Me alejo por un sendero de piedras. Pastos y zacates se extienden hacia las laderas, aquí y allá un maguey, o una palma chueca. Sobresale un lomo que se aproxima, llega al sendero sobre las patas recias de un coyote precedido por su bella cabeza esponjada de bestia. Mira en mi dirección, y en otras, sin inquietarse. No me ve, pero quizás me huele. Vaya que es fino su pelambre. Me inclino para admirarle el hocico. Una línea negra subraya sus largos labios cerrados, sin colmillo a la vista. Sus ojos son záfiros, iris de sol y pupilas como pozos. Paso mi mano sobre su lomo como alfombra y para él soy la mano del viento.

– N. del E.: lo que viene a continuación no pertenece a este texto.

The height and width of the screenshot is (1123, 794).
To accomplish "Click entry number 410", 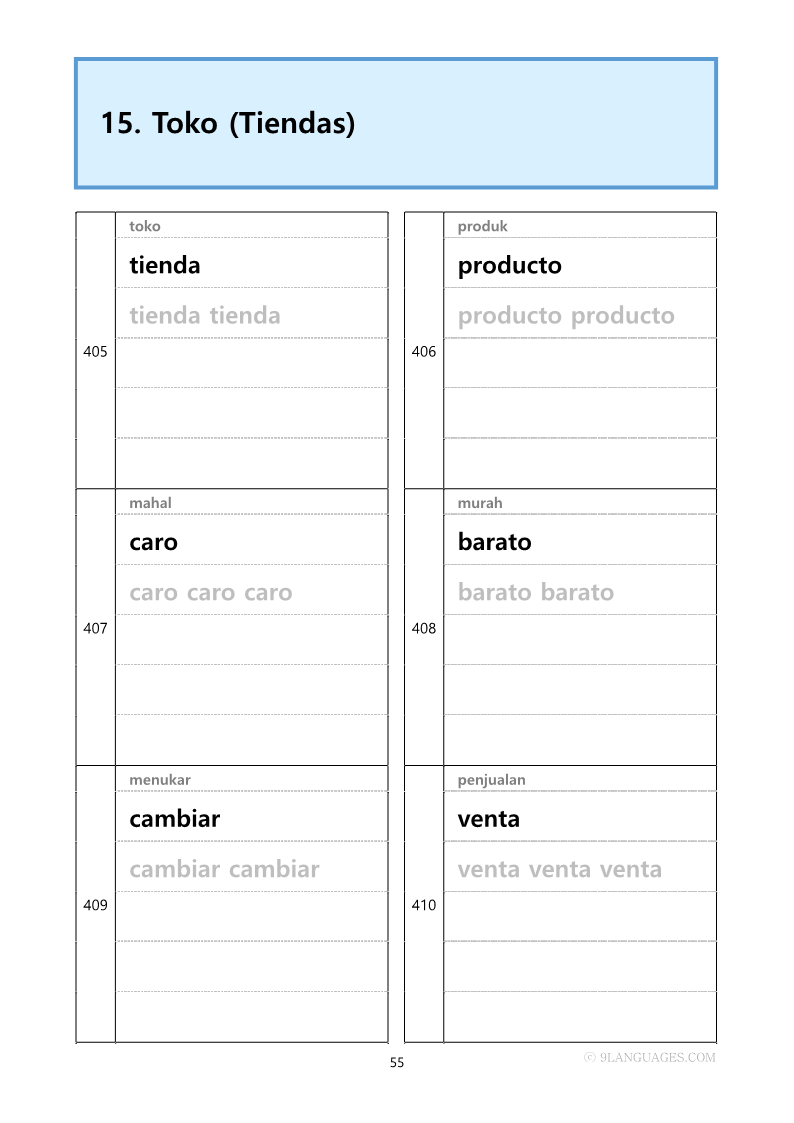I will (x=424, y=905).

Reanuda su paso y desaparece entre los zacates.

Llega la hora de la víbora. Enrollada a media senda, parece dormida. Abre los ojos, ligeramente levanta la cabeza, la gira desentumiéndola. Su ojos de fuego son temibles, miran en mi dirección y no reaccionan. Con parsimonia geométrica desenrosca el cuerpo crispado en gris y negro, lo extiende al surco de arena que elige para desprenderse.

Por último la prueba de fuego: las aves, que en estas horas enloquecen de tan felices que se sienten y no toleran ni de lejísimos la presencia humana. Desconfían de su propia sombra, no hace falta que pase algo para que huyan. Ven a ojo de pájaro, pero el zenzontle no ve cuando me acerco a contar las plumas de su abanico, y canta. Puedo ponerle el oído junto al pico y pescar su trémolo exacto.

En sentido opuesto sobre el sendero vienen un perro, un cabrero y unos chivos. El cabrero me saluda, recordándome que para los humanos no soy invisible. Si me toman una foto, salgo.